The Labyrinth (walking meditation)


Labyrinths, dating back more than 3000 years, have been found in India, Europe and North America and have appeared throughout history at times of great change and spiritual crisis. The last resurgence of labyrinths was during the medieval period and the most famous labyrinth, built in 1201, is in Chartres Cathedral in France. A labyrinth is a meditative tool that induces a contemplative, intuitive state.

Typically, labyrinths have a single circuitous path that winds its way into the centre and out again. It's not a maze and has no dead ends. Mazes are complex and require left brain thinking and logic. Mazes challenge, while labyrinths invite. The single path ensures you cannot get lost. The numerous 180 degree turns shift your awareness from right brain to left brain and balance the two hemispheres of the brain, resulting in a meditative state linked to physical and emotional healing.

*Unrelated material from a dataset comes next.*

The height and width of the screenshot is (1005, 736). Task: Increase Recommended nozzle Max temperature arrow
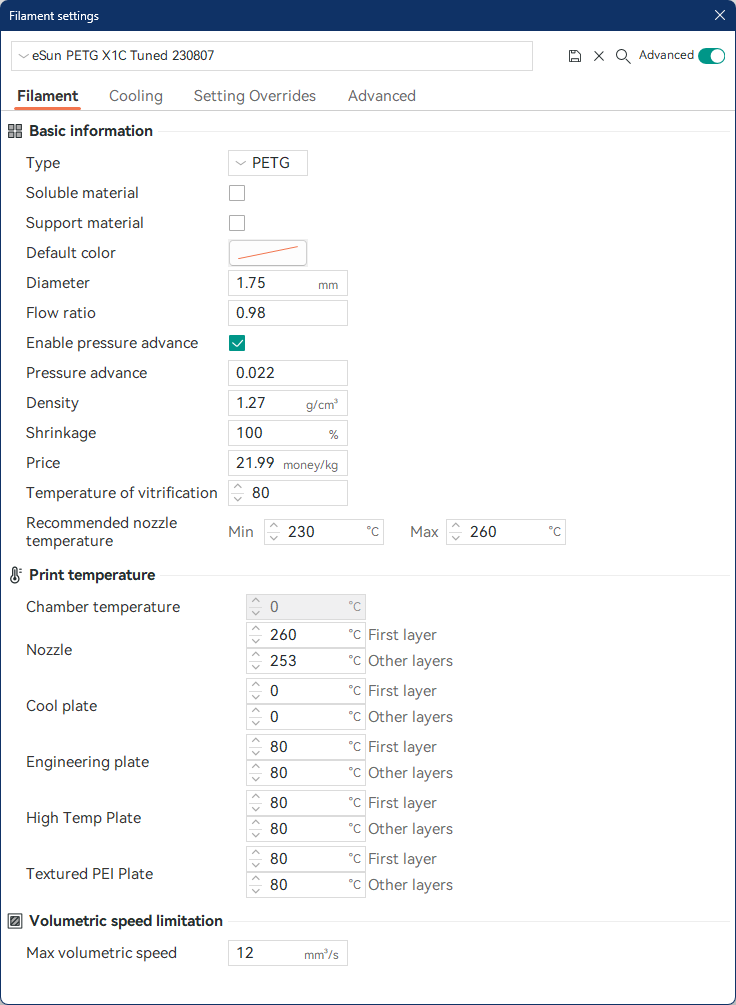(x=456, y=527)
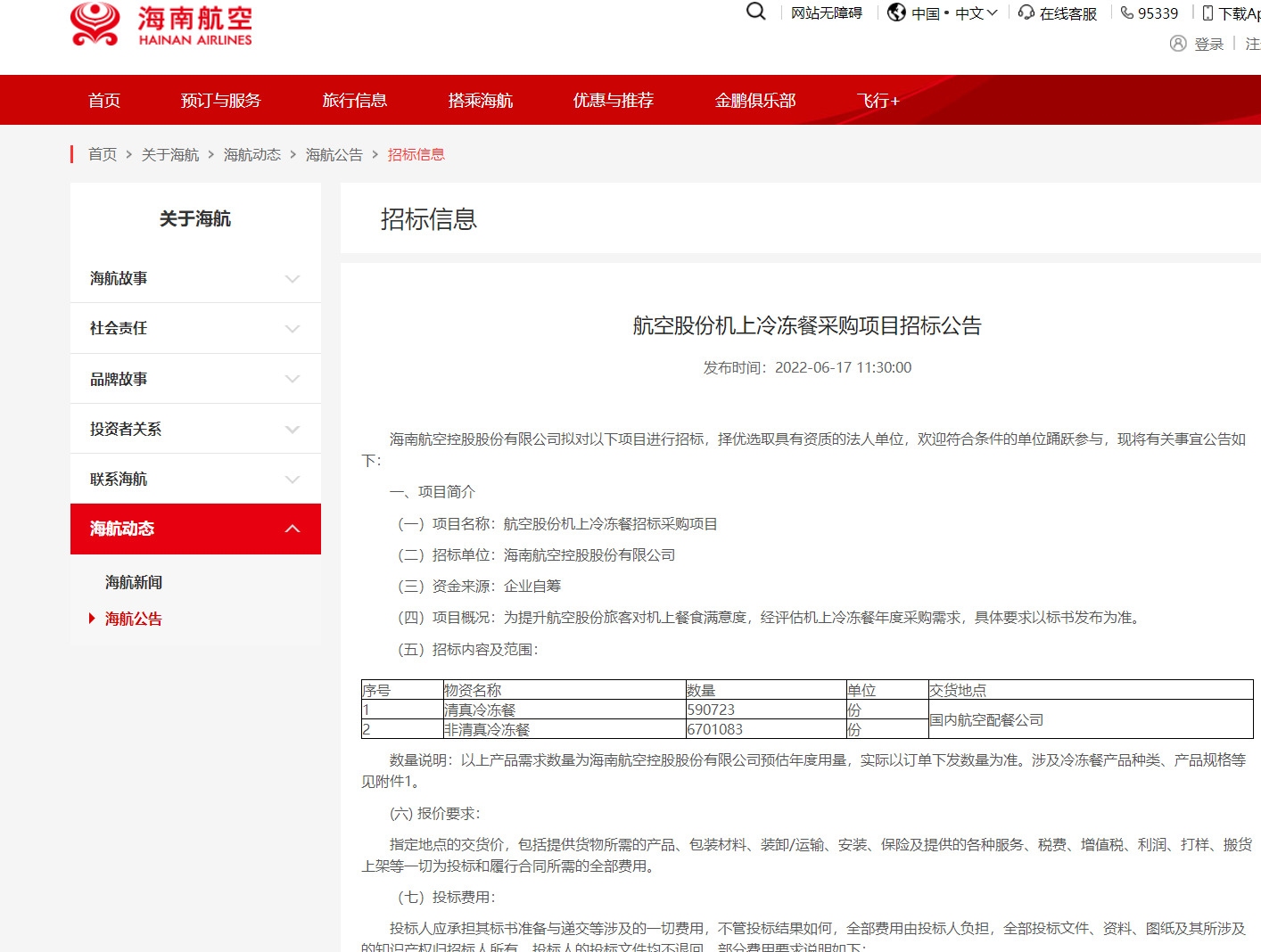Click the 网站无障碍 accessibility link
The height and width of the screenshot is (952, 1261).
click(827, 13)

Labyrinths serve as a kind of gyroscope, steadying and balancing us, reordering our priorities, rescuing us from the past and the future to experience the power of the present moment. There are many reasons to walk a labyrinth: to celebrate, grieve, slow down, seek insight and inspiration, or to find stillness and compassion. Whatever the reason or occasion, walkers report the follwing afterwards:

  • experiencing tranquillity and peace
  • reducing stress and irritation
  • re-establishing equilibrium and balance
  • increasing intuition and insight
  • enhancing physical and emotional healing
  • experiencing happiness
  • developing creativity and awareness
  • a sense of community with others
Because reaching the centre is assured, walking the labyrinth is more about the journey than the destination, about being rather than doing, integrating body and mind, psyche and spirit into one harmonious whole.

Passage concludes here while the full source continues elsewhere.